### What you should do
Rewrite the lines from the one containing "At what coordinates should I click to accomplish: Select" through the one containing "will [383, 163].", swapping "info icon" for "help icon" and keeping everything else the same.

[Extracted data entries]

----------------------------------------

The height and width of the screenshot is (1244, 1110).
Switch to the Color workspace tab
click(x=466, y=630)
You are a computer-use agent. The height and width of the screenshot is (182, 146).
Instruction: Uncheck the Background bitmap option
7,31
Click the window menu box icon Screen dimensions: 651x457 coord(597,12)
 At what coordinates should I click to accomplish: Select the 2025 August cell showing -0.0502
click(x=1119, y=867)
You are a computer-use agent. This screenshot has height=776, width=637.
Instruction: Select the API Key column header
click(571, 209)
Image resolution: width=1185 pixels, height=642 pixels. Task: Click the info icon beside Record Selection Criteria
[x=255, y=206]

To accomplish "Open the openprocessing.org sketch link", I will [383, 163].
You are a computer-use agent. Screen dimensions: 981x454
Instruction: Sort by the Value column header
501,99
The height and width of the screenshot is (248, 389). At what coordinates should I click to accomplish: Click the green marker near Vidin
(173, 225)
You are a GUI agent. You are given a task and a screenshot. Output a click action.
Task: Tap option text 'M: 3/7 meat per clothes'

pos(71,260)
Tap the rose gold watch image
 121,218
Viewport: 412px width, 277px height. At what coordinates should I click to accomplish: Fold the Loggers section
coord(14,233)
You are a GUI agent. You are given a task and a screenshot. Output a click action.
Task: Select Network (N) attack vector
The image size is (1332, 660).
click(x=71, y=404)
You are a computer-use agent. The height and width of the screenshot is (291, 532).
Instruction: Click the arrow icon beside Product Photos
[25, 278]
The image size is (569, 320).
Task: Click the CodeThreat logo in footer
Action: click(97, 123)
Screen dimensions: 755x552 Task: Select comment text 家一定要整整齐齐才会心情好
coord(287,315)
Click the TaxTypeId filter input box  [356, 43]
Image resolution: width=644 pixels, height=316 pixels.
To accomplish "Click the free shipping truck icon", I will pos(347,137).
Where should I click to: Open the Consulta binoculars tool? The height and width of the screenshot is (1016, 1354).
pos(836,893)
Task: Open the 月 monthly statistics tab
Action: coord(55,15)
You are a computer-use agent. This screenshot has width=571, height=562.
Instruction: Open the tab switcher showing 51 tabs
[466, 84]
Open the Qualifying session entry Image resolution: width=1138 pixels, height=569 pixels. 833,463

----------------------------------------

### Complete answer
 At what coordinates should I click to accomplish: Select the 2025 August cell showing -0.0502
click(x=1119, y=867)
You are a computer-use agent. This screenshot has height=776, width=637.
Instruction: Select the API Key column header
click(571, 209)
Image resolution: width=1185 pixels, height=642 pixels. Task: Click the help icon beside Record Selection Criteria
[x=255, y=206]

To accomplish "Open the openprocessing.org sketch link", I will [383, 163].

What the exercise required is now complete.